Another longtime Hawaii homebuilder, Texas-based D.R. Horton, which bought local firm Schuler Homes in 2001, also has been entangled in construction defect litigation in recent years, including a class-action case filed in 2022 on behalf of a plaintiff who bought a new house in 2012 at the company’s La Hiki at Mehana subdivision in Kapolei.
That case alleges in part that the home and thousands of other D.R. Horton homes used Titen HD Screw Anchors, which allegedly are not corrosion-resistant, as part of a high-wind protection system.
Tracy Tonaki, a D.R. Horton Hawaii division vice president, said at a Feb. 12 public hearing held by the House Committee on Consumer Protection and Commerce that lawsuits have inhibited home repair work and stopped construction of many new homes.

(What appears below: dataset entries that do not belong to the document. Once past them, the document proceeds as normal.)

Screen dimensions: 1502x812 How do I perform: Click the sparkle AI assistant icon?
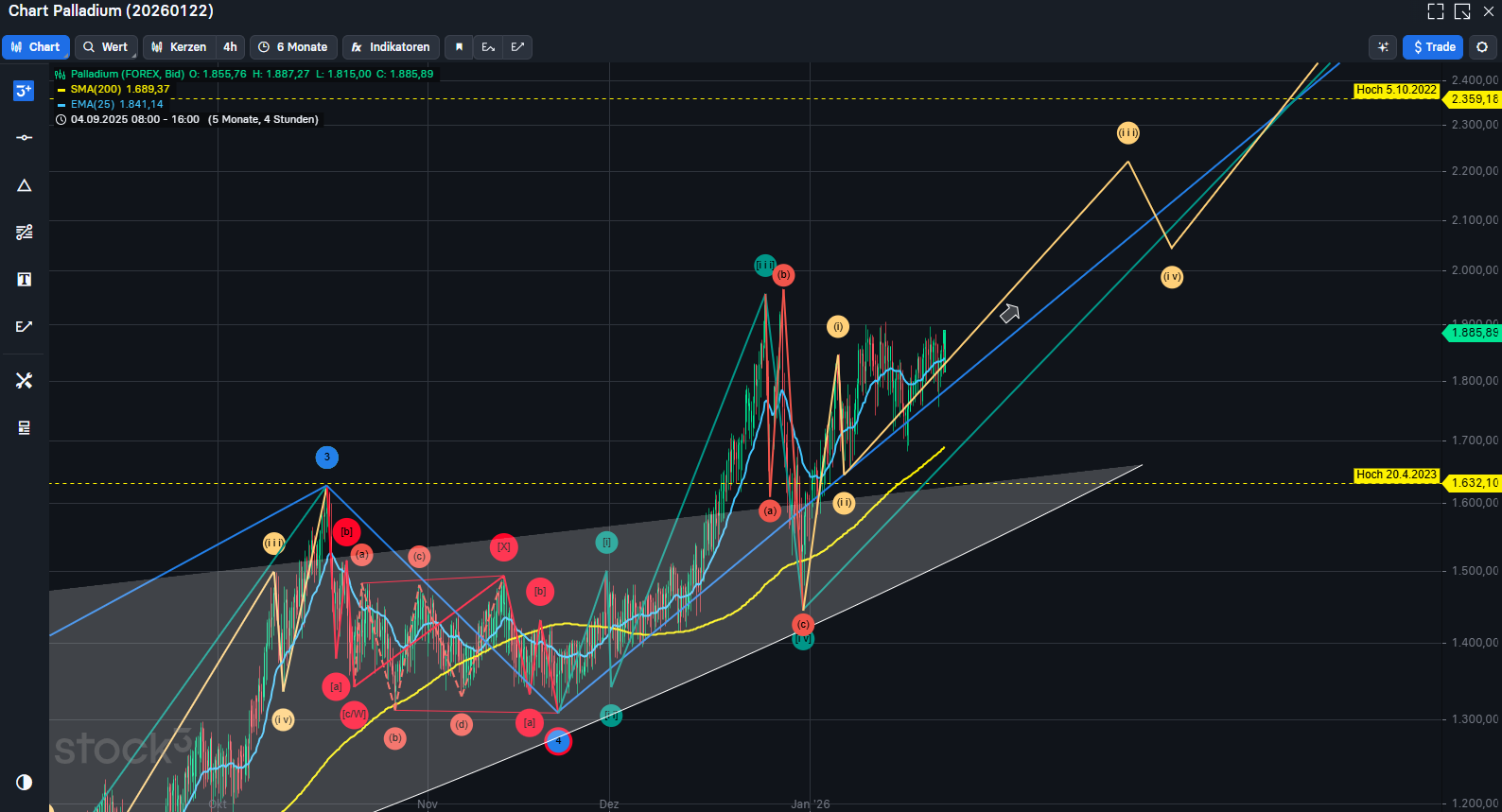[1383, 47]
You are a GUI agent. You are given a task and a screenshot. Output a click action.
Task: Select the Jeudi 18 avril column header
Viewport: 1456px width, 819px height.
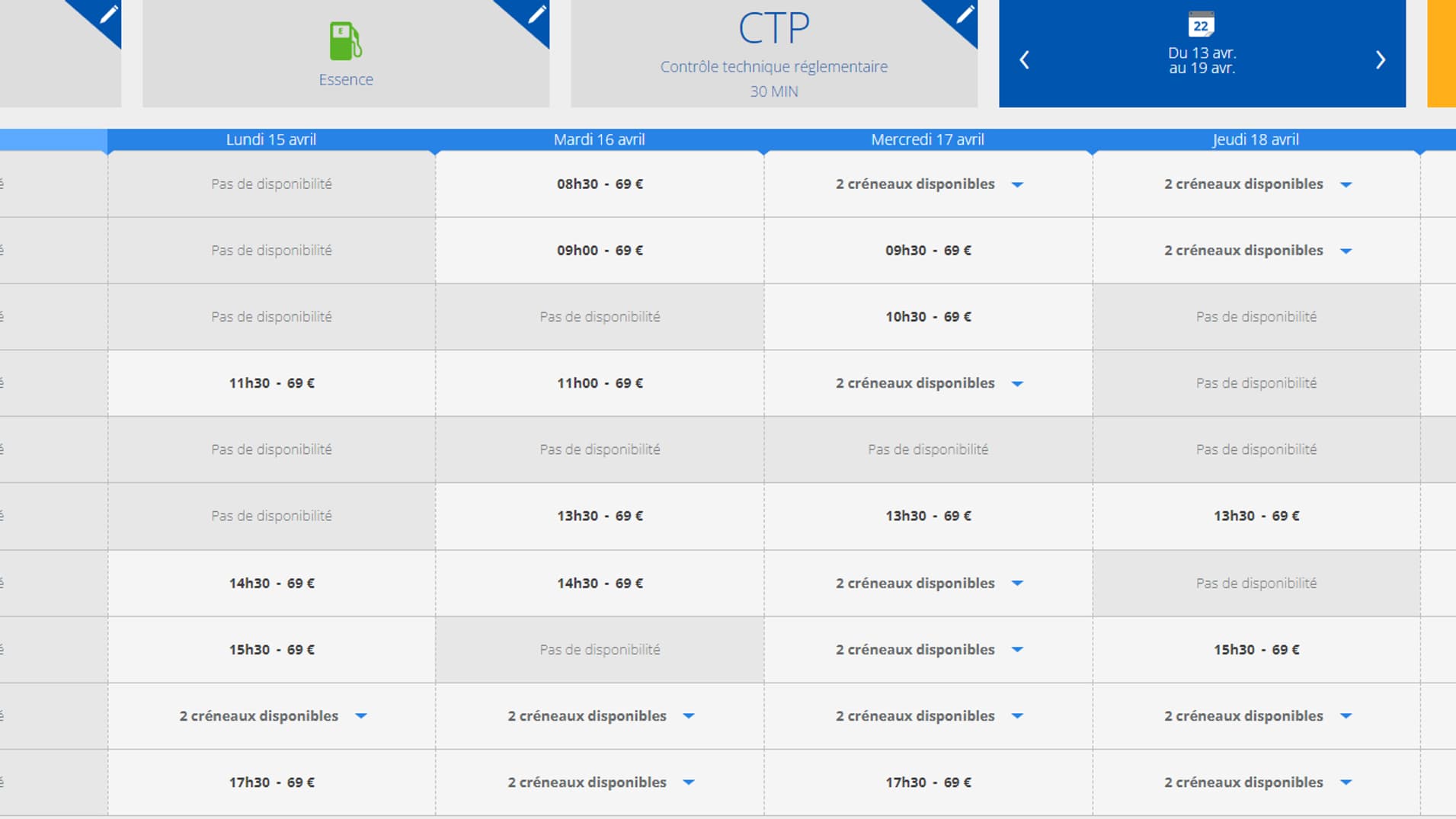(x=1256, y=139)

Tonaki said the company, which is developing the Ho‘opili community with 11,750 homes on the Ewa plain, in one instance was responding to warranty claims by inspecting homes and addressing any problems with corrective work.

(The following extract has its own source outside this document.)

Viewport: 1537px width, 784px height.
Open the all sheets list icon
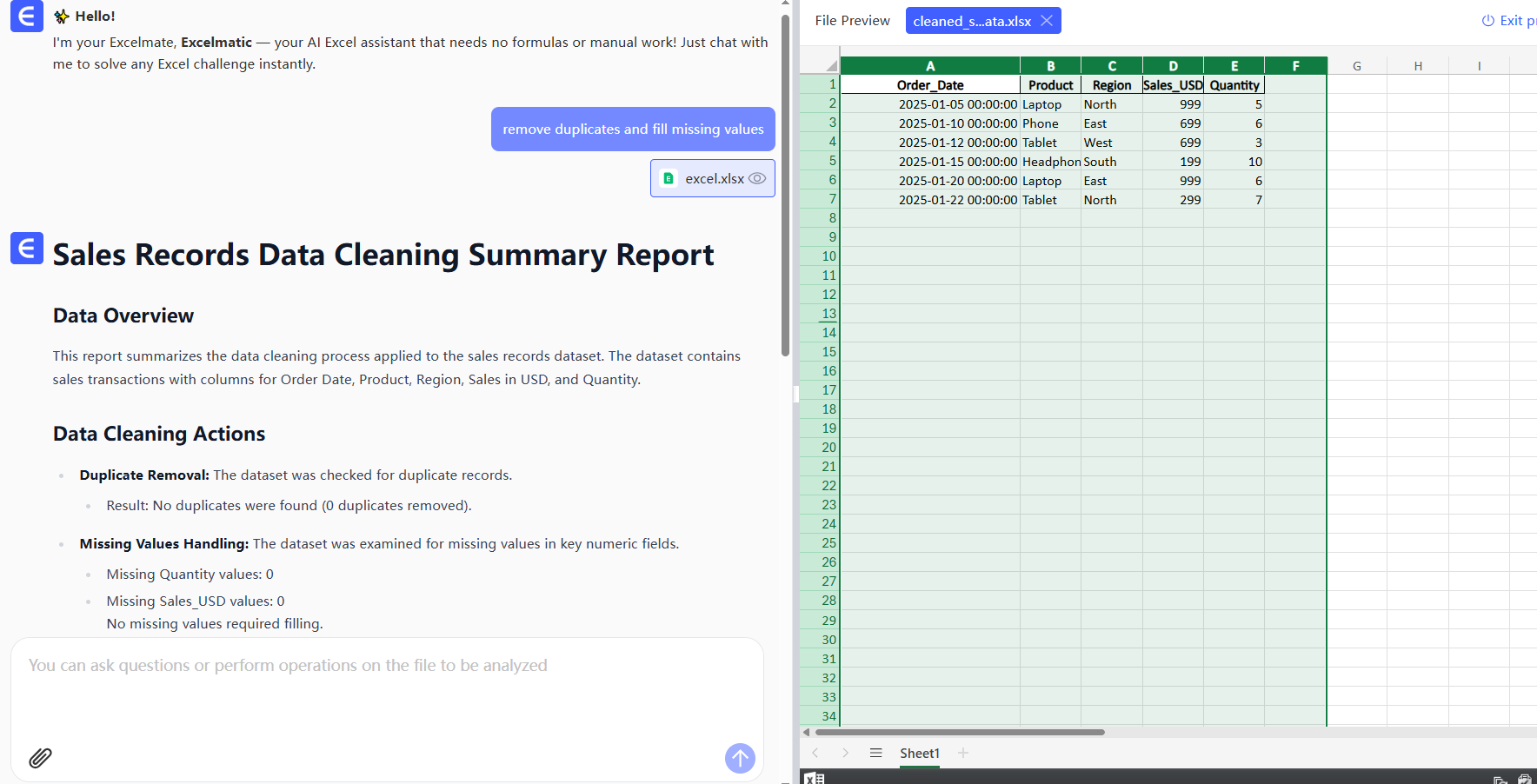875,753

“If there was damage, we were fixing it,” she said. But after class-action litigation was filed, that work had to stop. “We were actually implementing the (Contractor Repair Act), but we were stopped in doing so further.”

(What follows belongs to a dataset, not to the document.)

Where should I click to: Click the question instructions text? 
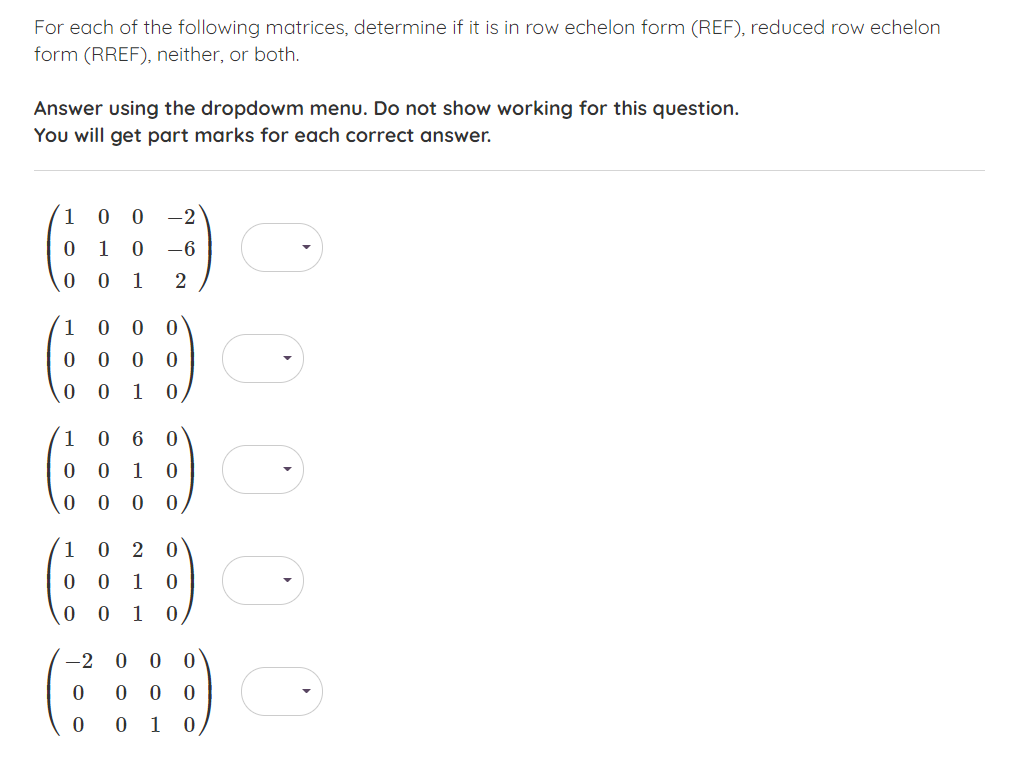[x=487, y=40]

Tonaki also said D.R. Horton is not building 800 homes permitted for construction because they would be included in an existing class-action case due to their design.
“It doesn’t make sense for us to start construction, invest in the community, only to turn over homes that are automatically going to get put into a lawsuit,” she said.
Contested direction
Terry Revere, a local attorney who has represented homeowners in construction defect cases, said at the Jan. 31 hearing that attorneys are being unfairly blamed for the cost of housing.
“It’s not true,” he said. “No one’s in favor of lawyers coming after them if they do something wrong. That’s the nature of human existence. But this (proposed) law is ludicrous.”
Revere also said he expects that the bill, if enacted, will be struck down as “blatantly unconstitutional” by courts.
William McKeon, a Maui attorney involved in home construction defect litigation on behalf of homeowners, said at the Feb. 12 hearing that homeowners will be put at a disadvantage if HB 420 becomes law.
“Homeowners can’t compete with the wealth and the resources of large developers,” he said, describing D.R. Horton as a company worth about $40 billion that earned a nearly $5 billion profit in 2024. “Homeowners can’t compete with that.”
Philip Nerney, a local attorney representing condo associations, suggested at the Feb. 12 hearing that lawmakers should instead try to make the alternative dispute resolution process work better instead of passing HB 420.
“This is an anti-consumer bill,” he said.
Keali‘i Lopez, state director of the nonprofit AARP Hawaii representing seniors, said at the same hearing that she recognizes what developers are going through and that the current dispute resolution process doesn’t appear to be working. But Lopez, who once led the state Department of Commerce and Consumer Affairs, said HB 420 is a step in the wrong direction.
“If you have sunk your life savings and more into the purchase of your home, you shouldn’t have to go through the proposed process that’s outlined in (HB) 420,” she said.
The Committee on Housing passed the bill with a 7-0 vote. The Committee on Consumer Protection and Commerce voted to advance the bill with a 5-2 vote.
For a third hearing held Feb. 26 by the House Judiciary and Hawaiian Affairs Committee, 436 pages of written testimony were submitted overwhelmingly from construction industry representatives favoring the bill. The committee voted 9-0 to send the bill to the full House, which voted 48-1 Tuesday to send the bill to the Senate for consideration.